--- Set problem 1 ---
Lay out the listing below as a Markdown table with the columns "Row" and "Line." Begin at the line that has "appearance [337, 532]" and stop at the end of the listing, number each row, omit blank lines, and leave the pictures out.

--- Document ---
Also speaking of remarkable steps that Jim Sciutto put it, that Hollywood style movie trailer that the president played for Kim Jong- un, we now know who was behind it. We'll talk about that.

And sadly, CNN has just obtained new information that officials were trying to keep from the public on deaths in Puerto Rico in the wake of Hurricane Maria. We'll bring that to you, ahead on 360.


COOPER: Whatever you may think of it, the summit here made history in many ways.

One aspect that appears to have broken with history instead of just stating positions or reciting diplomatic talking points, the president laid out his position in part using a video. It wasn't just any video. It was kind of a Hollywood style movie trailer purporting to show what a post-nuclear North Korea could look like. We've since learned that the National Security Council actually produced the video, it's because everyone's a producer these days.

Here's a portion of it.


REPORTER: Destiny Pictures presents a story of opportunity, a new story, a new beginning, one of peace. Two men, two leaders, one destiny. A story about a special moment in time when a man is presented with

one chance that may never be repeated. What will its use? To show vision and leadership, or not.


COOPER: And just in case you are actually wondering, that is real, that actually was shown by presidents apparently to Kim Jong-un and then also was shown at the press conference. Siskel and Ebert sadly are no longer with us or however our panel is.

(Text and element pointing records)
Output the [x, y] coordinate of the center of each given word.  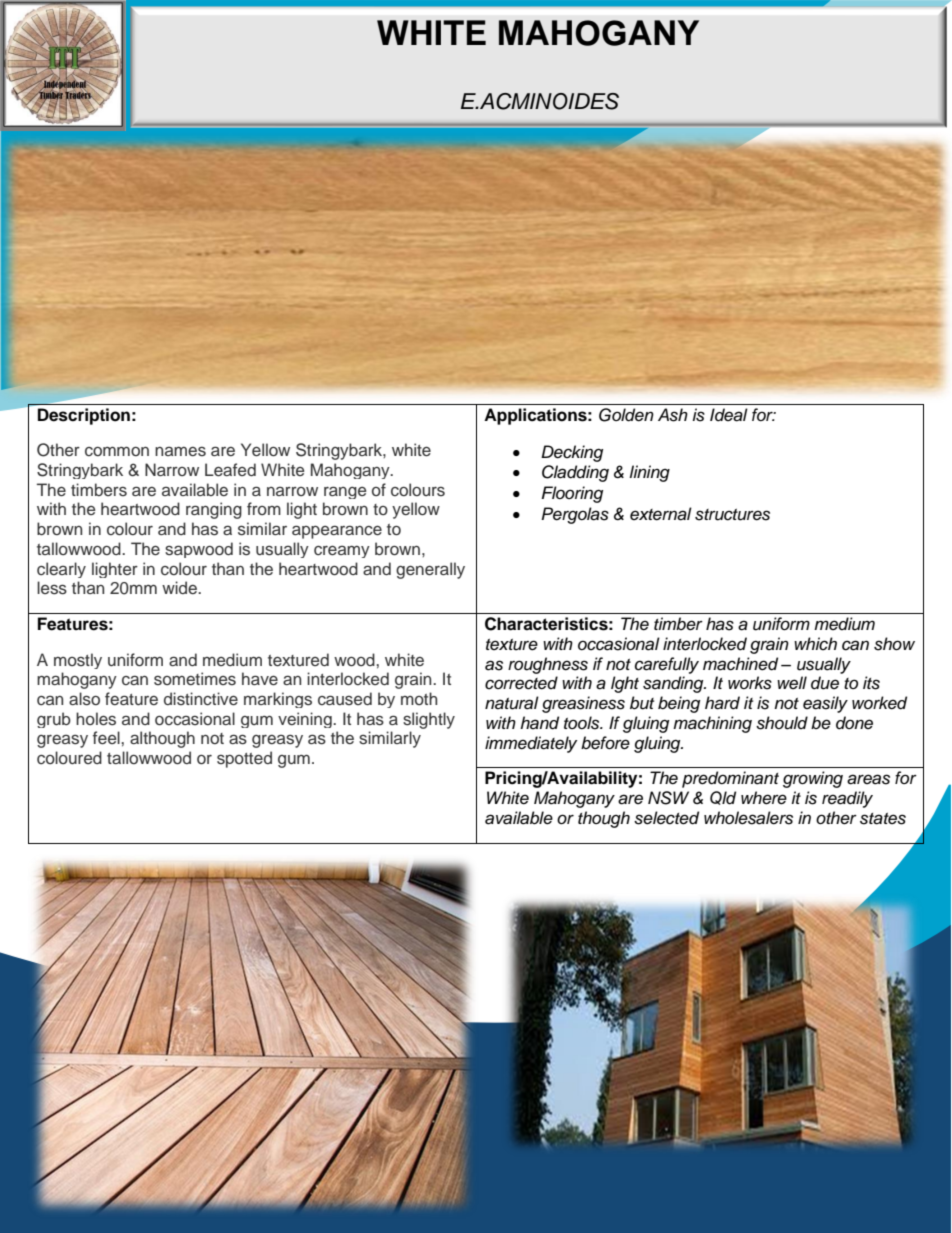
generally [430, 570]
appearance [337, 532]
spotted [244, 759]
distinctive [201, 699]
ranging [214, 510]
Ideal [729, 415]
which [815, 644]
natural [512, 703]
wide [180, 587]
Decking [572, 453]
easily [825, 704]
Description [84, 416]
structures [732, 515]
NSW [668, 798]
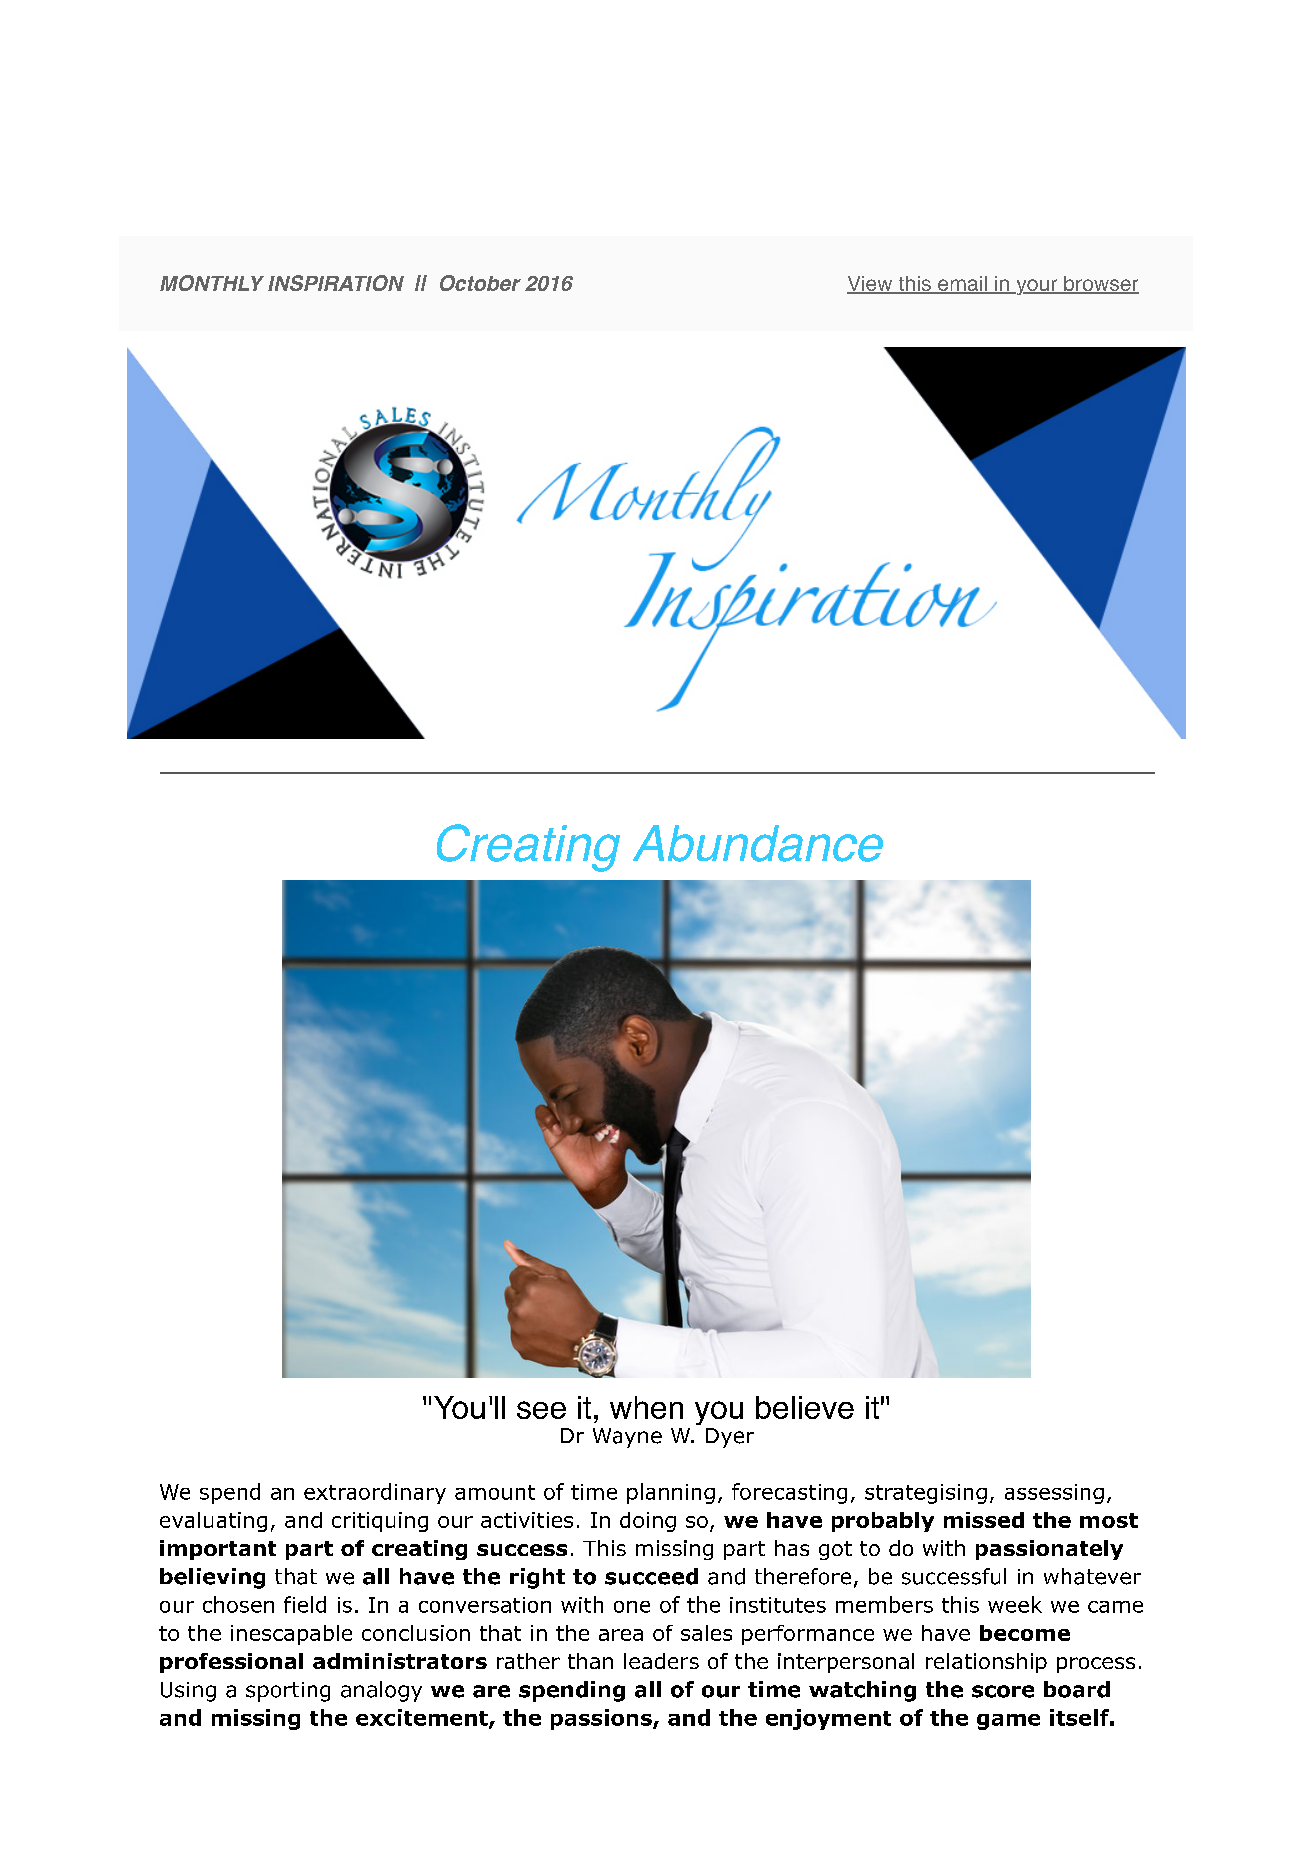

--- Set problem 2 ---
Rewrite the transcript passage that begins at the words "REPORTER: Destiny Pictures" and stops after "leadership, or not.", swapping "opportunity" for "hope".

--- Exercise result 1 ---
| Row | Line |
|---|---|
| 1 | appearance [337, 532] |
| 2 | spotted [244, 759] |
| 3 | distinctive [201, 699] |
| 4 | ranging [214, 510] |
| 5 | Ideal [729, 415] |
| 6 | which [815, 644] |
| 7 | natural [512, 703] |
| 8 | wide [180, 587] |
| 9 | Decking [572, 453] |
| 10 | easily [825, 704] |
| 11 | Description [84, 416] |
| 12 | structures [732, 515] |
| 13 | NSW [668, 798] |

--- Exercise result 2 ---
REPORTER: Destiny Pictures presents a story of hope, a new story, a new beginning, one of peace. Two men, two leaders, one destiny. A story about a special moment in time when a man is presented with

one chance that may never be repeated. What will its use? To show vision and leadership, or not.